◆ **TASK DIRECTIONS**: Rewrite the entries starting at the line containing "Image resolution: width=680" and ending with the line containing "Action: pos(1199,715)", changing every "Instruction" to "Directive" and keeping everything else the same.

◆ **DATA**:
⁂
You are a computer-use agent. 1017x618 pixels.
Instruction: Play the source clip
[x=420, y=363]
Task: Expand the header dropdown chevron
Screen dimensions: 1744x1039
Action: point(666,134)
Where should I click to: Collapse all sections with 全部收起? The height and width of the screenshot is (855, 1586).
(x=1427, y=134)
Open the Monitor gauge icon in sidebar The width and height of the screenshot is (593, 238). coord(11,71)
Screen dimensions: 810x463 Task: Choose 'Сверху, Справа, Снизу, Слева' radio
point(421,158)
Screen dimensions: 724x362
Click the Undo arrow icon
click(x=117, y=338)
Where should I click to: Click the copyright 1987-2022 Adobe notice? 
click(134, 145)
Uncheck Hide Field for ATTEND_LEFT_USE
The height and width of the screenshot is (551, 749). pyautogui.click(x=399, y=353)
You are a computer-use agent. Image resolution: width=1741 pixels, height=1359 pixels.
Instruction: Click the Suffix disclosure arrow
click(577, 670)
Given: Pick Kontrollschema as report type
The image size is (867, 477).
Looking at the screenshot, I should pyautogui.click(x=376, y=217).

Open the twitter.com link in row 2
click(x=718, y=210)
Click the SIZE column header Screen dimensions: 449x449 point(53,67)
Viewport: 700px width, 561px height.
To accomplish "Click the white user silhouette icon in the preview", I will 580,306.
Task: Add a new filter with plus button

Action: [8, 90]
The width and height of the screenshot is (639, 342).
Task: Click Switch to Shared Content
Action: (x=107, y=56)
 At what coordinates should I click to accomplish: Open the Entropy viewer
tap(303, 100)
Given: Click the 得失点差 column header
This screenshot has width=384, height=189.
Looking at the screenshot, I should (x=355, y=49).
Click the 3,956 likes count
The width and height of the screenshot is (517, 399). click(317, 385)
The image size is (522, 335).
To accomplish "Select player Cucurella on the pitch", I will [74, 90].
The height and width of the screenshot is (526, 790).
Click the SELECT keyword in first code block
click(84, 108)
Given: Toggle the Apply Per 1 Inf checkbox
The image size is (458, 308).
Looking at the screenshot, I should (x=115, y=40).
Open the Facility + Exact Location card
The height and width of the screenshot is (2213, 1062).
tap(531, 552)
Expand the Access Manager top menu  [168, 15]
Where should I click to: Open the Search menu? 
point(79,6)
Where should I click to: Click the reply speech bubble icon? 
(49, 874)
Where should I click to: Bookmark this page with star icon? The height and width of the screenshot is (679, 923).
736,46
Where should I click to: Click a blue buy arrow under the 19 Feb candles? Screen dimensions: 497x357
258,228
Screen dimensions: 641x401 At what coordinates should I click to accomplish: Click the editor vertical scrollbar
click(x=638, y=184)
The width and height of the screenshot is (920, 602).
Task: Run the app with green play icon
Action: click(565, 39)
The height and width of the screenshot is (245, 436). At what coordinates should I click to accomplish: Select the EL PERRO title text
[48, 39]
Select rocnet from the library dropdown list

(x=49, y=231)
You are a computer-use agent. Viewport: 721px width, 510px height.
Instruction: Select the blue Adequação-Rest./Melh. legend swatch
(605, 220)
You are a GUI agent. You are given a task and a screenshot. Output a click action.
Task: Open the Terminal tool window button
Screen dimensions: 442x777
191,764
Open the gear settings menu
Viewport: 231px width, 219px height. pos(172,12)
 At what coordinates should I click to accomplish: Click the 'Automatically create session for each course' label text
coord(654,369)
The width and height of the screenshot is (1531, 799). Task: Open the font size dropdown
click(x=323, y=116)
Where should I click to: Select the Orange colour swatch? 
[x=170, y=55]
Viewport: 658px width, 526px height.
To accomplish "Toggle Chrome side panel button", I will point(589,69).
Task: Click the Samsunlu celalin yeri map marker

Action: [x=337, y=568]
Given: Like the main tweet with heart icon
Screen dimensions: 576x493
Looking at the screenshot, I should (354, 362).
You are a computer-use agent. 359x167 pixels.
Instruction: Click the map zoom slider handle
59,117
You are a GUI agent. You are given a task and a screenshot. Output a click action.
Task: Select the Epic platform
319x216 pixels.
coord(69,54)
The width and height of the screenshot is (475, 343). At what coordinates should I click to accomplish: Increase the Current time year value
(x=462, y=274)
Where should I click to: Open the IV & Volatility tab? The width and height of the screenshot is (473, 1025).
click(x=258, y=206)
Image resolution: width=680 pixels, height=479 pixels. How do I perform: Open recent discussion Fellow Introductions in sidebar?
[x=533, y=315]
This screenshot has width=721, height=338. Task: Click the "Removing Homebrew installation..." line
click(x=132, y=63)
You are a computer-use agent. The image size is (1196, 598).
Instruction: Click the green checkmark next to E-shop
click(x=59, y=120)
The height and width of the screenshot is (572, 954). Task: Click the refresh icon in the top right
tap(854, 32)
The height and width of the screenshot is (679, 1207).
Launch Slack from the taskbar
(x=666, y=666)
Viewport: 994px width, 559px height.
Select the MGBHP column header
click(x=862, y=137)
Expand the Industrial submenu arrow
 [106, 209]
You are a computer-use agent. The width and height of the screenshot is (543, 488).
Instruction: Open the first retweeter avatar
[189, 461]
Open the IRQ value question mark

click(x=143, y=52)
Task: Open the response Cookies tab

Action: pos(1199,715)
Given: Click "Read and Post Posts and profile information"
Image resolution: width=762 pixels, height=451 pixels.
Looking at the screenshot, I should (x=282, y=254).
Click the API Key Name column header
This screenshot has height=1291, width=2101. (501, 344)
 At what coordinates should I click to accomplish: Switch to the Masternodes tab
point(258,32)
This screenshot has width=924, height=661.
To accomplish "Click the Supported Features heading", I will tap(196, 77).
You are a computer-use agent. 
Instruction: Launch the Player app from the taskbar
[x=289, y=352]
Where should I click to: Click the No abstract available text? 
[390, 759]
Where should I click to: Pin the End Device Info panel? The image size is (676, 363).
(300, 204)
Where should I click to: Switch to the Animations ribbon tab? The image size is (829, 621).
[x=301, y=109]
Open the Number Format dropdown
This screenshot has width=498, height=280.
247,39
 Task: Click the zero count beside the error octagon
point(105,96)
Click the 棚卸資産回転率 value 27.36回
⁂
◆ **EXERCISE RESPONSE**:
Image resolution: width=680 pixels, height=479 pixels. How do I perform: Open recent discussion Fellow Introductions in sidebar?
[x=533, y=315]
This screenshot has width=721, height=338. Task: Click the "Removing Homebrew installation..." line
click(x=132, y=63)
You are a computer-use agent. The image size is (1196, 598).
Directive: Click the green checkmark next to E-shop
click(x=59, y=120)
The height and width of the screenshot is (572, 954). Task: Click the refresh icon in the top right
tap(854, 32)
The height and width of the screenshot is (679, 1207).
Launch Slack from the taskbar
(x=666, y=666)
Viewport: 994px width, 559px height.
Select the MGBHP column header
click(x=862, y=137)
Expand the Industrial submenu arrow
 [106, 209]
You are a computer-use agent. The width and height of the screenshot is (543, 488).
Directive: Open the first retweeter avatar
[189, 461]
Open the IRQ value question mark

click(x=143, y=52)
Task: Open the response Cookies tab

Action: pos(1199,715)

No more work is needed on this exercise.